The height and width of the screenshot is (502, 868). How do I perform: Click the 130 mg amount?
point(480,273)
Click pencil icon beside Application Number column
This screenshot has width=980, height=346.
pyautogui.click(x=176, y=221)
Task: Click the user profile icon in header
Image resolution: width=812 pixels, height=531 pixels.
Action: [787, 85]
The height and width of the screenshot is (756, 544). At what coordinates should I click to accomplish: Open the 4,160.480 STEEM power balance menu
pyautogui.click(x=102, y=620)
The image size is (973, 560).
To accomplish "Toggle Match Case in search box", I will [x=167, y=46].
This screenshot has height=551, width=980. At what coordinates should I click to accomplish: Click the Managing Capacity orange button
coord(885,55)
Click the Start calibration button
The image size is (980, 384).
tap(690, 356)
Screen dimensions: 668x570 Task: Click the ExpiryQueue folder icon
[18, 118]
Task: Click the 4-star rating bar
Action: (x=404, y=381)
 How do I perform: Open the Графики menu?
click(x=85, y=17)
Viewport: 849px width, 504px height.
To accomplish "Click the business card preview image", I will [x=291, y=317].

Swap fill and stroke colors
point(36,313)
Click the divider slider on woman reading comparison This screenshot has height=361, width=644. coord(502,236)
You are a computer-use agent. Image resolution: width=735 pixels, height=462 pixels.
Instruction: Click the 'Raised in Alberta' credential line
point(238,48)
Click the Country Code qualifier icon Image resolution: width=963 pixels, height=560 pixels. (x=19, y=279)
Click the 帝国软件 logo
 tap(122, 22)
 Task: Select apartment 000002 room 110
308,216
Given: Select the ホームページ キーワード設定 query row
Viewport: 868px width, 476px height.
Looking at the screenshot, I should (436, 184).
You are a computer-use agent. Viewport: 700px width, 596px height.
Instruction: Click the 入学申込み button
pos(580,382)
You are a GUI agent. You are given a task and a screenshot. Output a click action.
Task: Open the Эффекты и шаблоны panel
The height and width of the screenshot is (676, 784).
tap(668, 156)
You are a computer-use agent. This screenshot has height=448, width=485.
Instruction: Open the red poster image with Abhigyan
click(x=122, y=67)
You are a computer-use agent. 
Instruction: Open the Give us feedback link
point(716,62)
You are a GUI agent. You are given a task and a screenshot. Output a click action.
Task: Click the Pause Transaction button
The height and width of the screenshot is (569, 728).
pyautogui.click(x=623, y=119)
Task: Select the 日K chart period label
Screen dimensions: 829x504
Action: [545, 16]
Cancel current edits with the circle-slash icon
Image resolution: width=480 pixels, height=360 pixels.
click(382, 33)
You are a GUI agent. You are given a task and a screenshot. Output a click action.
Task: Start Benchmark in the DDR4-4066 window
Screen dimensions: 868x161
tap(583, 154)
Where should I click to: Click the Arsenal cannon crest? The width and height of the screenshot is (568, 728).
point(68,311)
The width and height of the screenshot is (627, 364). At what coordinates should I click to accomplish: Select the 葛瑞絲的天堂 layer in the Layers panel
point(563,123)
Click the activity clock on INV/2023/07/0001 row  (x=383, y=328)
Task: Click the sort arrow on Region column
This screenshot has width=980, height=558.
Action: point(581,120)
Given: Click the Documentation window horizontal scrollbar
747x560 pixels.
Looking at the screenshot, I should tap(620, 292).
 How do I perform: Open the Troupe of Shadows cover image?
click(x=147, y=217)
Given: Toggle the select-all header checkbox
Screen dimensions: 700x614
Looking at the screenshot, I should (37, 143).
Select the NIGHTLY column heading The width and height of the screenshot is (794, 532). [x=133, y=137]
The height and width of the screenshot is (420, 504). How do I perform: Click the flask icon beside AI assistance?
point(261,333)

#### Your goal:
Copy out every line from the data above that has "Start" in it.

#### Response area:
Click the Start calibration button
Task: Start Benchmark in the DDR4-4066 window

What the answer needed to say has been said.